You can find employee insight on:
- Work-life balance
- CEO approval
- Company Size & Revenue
- Pros and Cons of the workplace
For example, the above image shows that out of 15,302 Employee Reviews, 397 reviews mentioned a Pro of working at their company was they ‘learned a lot.' You can also see that in 1804 reviews, work-life balance is mentioned as a con at this particular company. Glassdoor provides insider feedback and you can see trends emerge regarding a company. It is also important to investigate whether any changes in management recently occurred or any merger/acquisition activity that could impact the reviews.
3. Investigate the Job Posting
The messaging in a job posting is crucial in attracting quality talent. Judging from my past experience, I defined a clear set of values I was looking for in a company. I prioritized three variables for my next job: a positive work environment, career growth and a place where people love to work.
When I saw the Valamis job posting, I was first intrigued by the Valamis company description:
"Our headquarters are located in Finland, which has one of the best education systems in the world. We believe that new learning methods combined with the right technology are the key when helping organizations prepare for the future way of working."
Then there were 2 key phrases that struck me regarding company culture:
- 7th Best Workplace in Europe -- This is a workplace with opportunities for Education and Training
- Finland made me think I will have opportunities to gain:
- international work experience
- cultural competence
- communication skills
- push my comfort zone
- Scandinavian work culture.
- Extra credit: The job posting was written by a Chief Human Resources Officer, which shows that the company has a dedicated Human Resources department; a department with expertise in managing people and their well-being.
4. Employer Research - Website & Social Media
The Valamis job posting caught my attention but I wanted to take a look at the Valamis website and social media. I gravitated towards the recognizable NASA logo on the website and went on to read the white-paper with NASA. The prestige of NASA and the cutting-edge projects and applications of Valamis, Valamis' corporate eLearning platform lured me in. I was hooked on the company mission but also the workplace values. It is important for a company to show dedication to an employee's well-being and to actually mean it. After looking through social media, it was clear that there was a thriving organizational culture. Employees (other than the marketing and HR team) were engaged on social media, contributing to posts and commenting. Other sites like: Crunchbase, Indeed and LinkedIn can provide insight into a company's history, current status, current employees and industry trends.

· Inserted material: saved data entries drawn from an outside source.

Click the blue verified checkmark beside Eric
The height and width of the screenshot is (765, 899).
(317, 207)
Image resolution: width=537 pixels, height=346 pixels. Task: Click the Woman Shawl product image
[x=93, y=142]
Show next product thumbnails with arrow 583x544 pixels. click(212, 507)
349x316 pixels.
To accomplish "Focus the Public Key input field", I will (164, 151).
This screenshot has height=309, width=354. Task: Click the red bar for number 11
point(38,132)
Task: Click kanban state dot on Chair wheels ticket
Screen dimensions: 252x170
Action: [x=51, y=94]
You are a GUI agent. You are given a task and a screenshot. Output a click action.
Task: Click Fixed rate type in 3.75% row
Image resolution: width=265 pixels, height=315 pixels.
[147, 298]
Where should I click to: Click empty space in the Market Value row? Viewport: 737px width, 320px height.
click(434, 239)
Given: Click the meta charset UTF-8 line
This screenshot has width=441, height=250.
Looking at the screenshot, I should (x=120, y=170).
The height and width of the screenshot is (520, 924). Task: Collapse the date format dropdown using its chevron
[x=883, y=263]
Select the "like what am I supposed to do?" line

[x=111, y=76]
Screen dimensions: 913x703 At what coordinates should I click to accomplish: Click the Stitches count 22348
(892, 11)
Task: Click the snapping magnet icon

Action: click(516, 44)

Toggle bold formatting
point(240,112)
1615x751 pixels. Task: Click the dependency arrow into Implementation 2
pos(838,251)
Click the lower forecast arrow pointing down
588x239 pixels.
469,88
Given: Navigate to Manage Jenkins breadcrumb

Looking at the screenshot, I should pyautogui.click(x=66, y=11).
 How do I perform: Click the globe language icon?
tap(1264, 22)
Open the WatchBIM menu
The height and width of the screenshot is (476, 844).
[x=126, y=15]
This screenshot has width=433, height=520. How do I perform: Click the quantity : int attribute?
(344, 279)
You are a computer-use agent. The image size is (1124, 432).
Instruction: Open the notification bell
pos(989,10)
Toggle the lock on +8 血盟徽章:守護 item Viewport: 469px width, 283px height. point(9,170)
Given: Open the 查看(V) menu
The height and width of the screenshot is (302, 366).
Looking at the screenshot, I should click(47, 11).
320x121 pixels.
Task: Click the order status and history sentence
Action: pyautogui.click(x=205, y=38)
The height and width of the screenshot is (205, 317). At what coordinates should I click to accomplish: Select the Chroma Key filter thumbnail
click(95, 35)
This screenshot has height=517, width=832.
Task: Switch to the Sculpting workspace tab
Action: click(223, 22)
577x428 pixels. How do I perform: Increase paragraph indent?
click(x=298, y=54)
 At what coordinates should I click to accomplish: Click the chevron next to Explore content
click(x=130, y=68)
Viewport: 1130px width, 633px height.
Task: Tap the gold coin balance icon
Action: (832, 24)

Ask questions about culture, growth and day-to-day responsibilities. Frame these questions around what you defined in step one. I had a series of interviews virtually and it was very clear that I was going to be a part of a supportive team. In my interview, I had the opportunity to ask real employees what it's like working for the company every day.
Yep, that was a lot of work and a lot of time spent working through this 5-step guide. But if you don't take the time to find a job you love, you'll be doing this process all over again, and job-hopping can be costly. The work is well worth it!